Creating a service ID by using the IBM Cloud Private management console
You can create a service ID that provides your users with specific role permissions for an identified service on your cluster.
Complete the following steps to create a service ID:
-
Log in to the IBM Cloud Private Web console of your cluster with an ID that has cluster administrator access.
-
In the navigation menu, select Manage > Identity & Access.
-
Select Service IDs.
-
Select Create a service ID.
-
Enter a name and description for your service ID. The name must be a single string that only contains letters, numbers, underscores (_), and hyphens (-).
-
The binding type is to a namespace.
-
Select an existing namespace from the list. Selecting the namespace defines the scope of the service ID.
-
Select Create to create the service ID.
-
Bind an access policy to the service ID. You must have an associated access policy to identify which roles are affected by the service ID. Complete the following steps:
- Navigate to Manage > Identity & Access > Service IDs, if you are not already on that screen.

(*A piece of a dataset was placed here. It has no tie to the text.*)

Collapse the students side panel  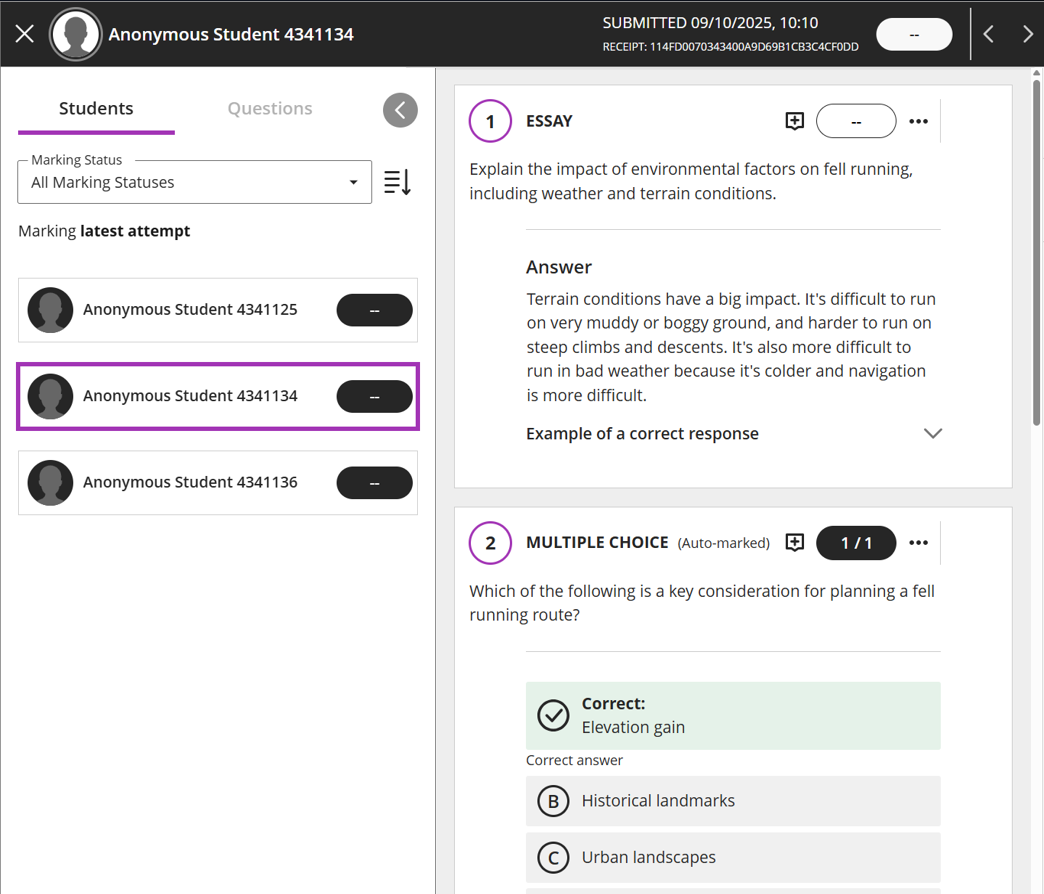[400, 110]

- Select the name of the service ID that you want to update.
- Select the Access Policies tab. A list of the access policies that are already associated with that service ID is displayed.

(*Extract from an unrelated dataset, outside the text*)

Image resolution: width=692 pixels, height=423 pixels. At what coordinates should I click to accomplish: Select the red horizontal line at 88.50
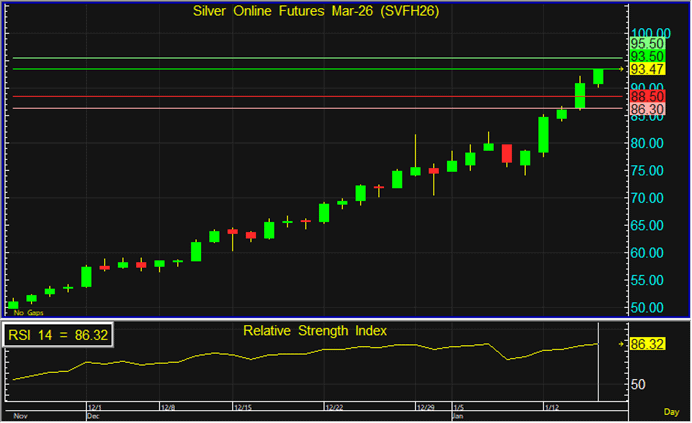300,97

- Select Create Access Policy to create the access policy.
- Select the role to which you are giving the permissions.
- Select the service type to be managed by this policy. The 3 steps that follow are optional, and narrows the scope of where the service ID has permissions.

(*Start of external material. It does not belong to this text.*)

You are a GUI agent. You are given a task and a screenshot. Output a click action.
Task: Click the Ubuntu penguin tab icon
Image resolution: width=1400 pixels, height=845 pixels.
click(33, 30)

- Specify an instance of the selected service type to control limit the access to that instance.
- Enter the resource type and the resource identifier of the specified instance to further narrow the scope of that instance.
- Select Add to associate the access policy with the service ID.
-
Create an API key for the service ID. By using the API key, the call is identified as coming from this service ID. Complete the following steps:
- As you view the details of the service ID, select the API keys tab.
- Select Create API Key to obtain a key assigned to the service ID.
- Enter the Name and Description for your API key. This helps you identify it when you download it.
- Select Create to download the API key. The key is downloaded as a
.json
file to your default location.
Remember: You cannot view the API key after you leave this screen.
-
Click Add Teams and select the team that you want to bind with service ID. You must bind a team to the service ID to identify the roles that are affected by the service ID.
-
You can remove a service ID by selecting the Open and close the list of options (...) icon for the service ID, and select Remove.
Note: If you want to create a service ID by using the command-line interface, see Creating a service ID by using the IBM Cloud Private CLI.